Nam udało się skontaktować z przedstawicielami włocławskiego klubu w sprawie podwyżek cen karnetów na sezon 2022/2023. Zapytaliśmy, dlaczego koszt pakietów aż tak wzrósł. Michał Fałkowski zwraca uwagę na fakt, że podobne ceny karnetów obowiązywały przed sezonem 2019/2020, gdy tworzono mocny projekt sportowy, który okrzyknięto: "NBA we Włocławku". W drużynie byli wtedy m.in. Tony Wroten, Ricky Ledo czy Rolands Freimanis. I prawdą jest, że ceny pakietów - przed ostatnim sezonem - zostały obniżone.
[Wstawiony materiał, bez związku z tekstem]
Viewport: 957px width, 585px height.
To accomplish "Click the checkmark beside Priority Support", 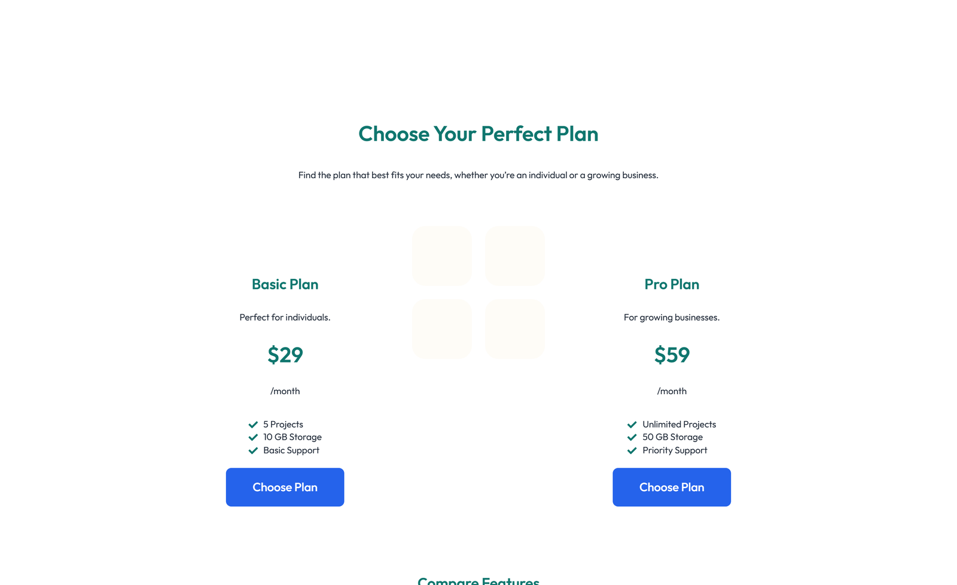I will (x=632, y=450).
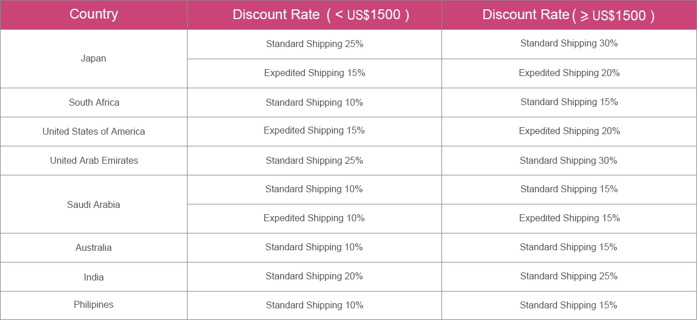Select Saudi Arabia's Expedited Shipping 15% cell
The height and width of the screenshot is (320, 697).
click(x=569, y=219)
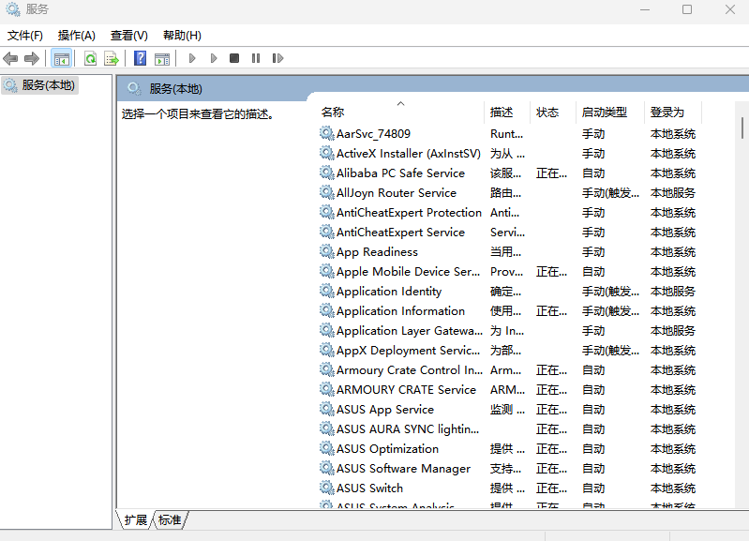This screenshot has height=541, width=749.
Task: Open the 文件(F) menu
Action: [x=25, y=36]
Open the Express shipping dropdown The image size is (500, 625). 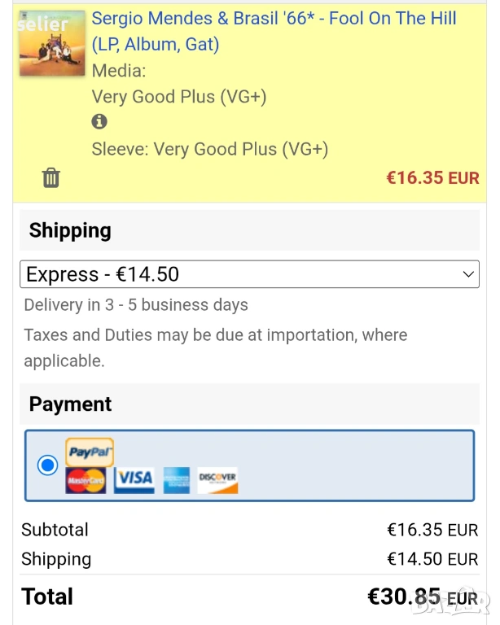pyautogui.click(x=249, y=274)
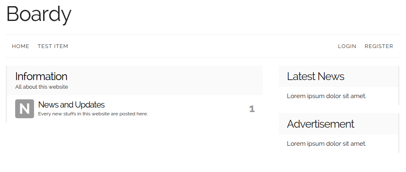
Task: Click the post count number 1
Action: pos(252,109)
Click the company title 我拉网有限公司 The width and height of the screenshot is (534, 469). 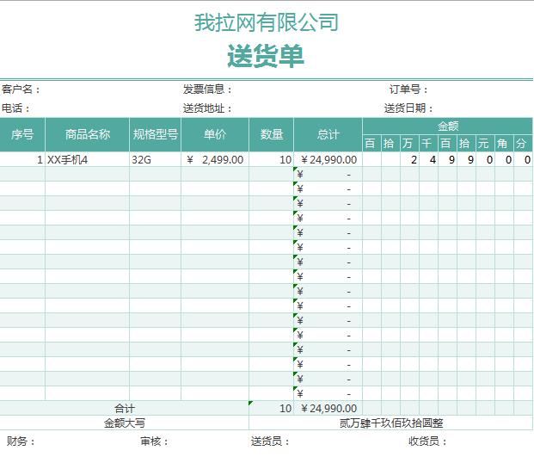266,22
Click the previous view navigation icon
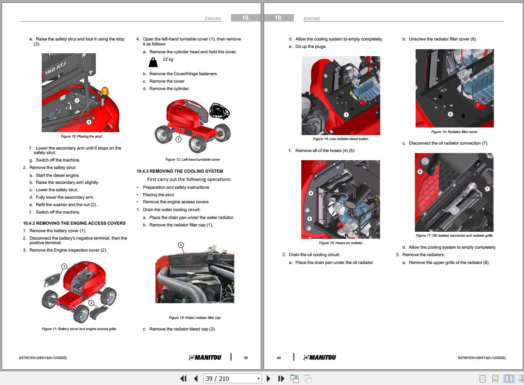Screen dimensions: 524x385 click(x=295, y=378)
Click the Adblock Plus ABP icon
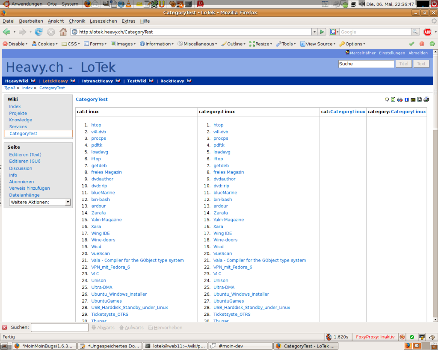Screen dimensions: 438x350 pos(427,32)
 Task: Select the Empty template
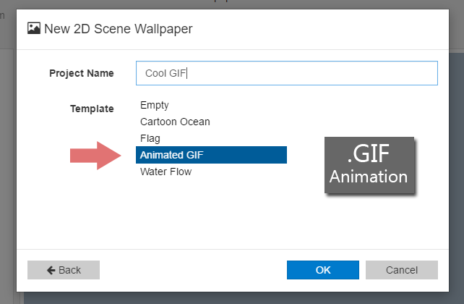[x=155, y=105]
- Przede wszystkim - zwiększy się liczba meczów z uwagi na regularną grę w FIBA Europe Cup. Rywalizując w zeszłym sezonie w ENBL, do końca nie wiedzieliśmy, ile tych meczów zagramy w Hali Mistrzów, więc nie mogliśmy tego konkretnie uwzględniać. Teraz wiemy, że czekają nas przynajmniej trzy mecze grupowe, a w przypadku awansu dalej - kolejna faza grupowa. W cenę karnetu wchodzą też oczywiście imprezy przedsezonowe, łącznie cenę należy dzielić przez 25 meczów. Tymczasem może zdarzyć się tak, że kibice obejrzą aż 36 meczów w Hali Mistrzów - mówi nam rzecznik prasowy włocławskiego klubu.
- Zbierane przez nas co roku dane jasno precyzują - kibic w ramach ceny swojego karnetu ogląda kilka meczów w sezonie "za darmo". Oczywiście, cenę całosezonowej wejściówki determinują też takie aspekty jak inflacja, ale to rzecz oczywista, że koszty życia, czyli także koszty funkcjonowania organizacji i przedsiębiorstw rosną. Chciałbym też przypomnieć, że podobne ceny karnetów były przed sezonem 2019/2020, kiedy koszty życia były dużo niższe - dodaje.
"Czy w klubie jest obawa, że sprzedaż karnetów nie będzie aż na takim poziomie jak w zeszłych latach?" - pytamy.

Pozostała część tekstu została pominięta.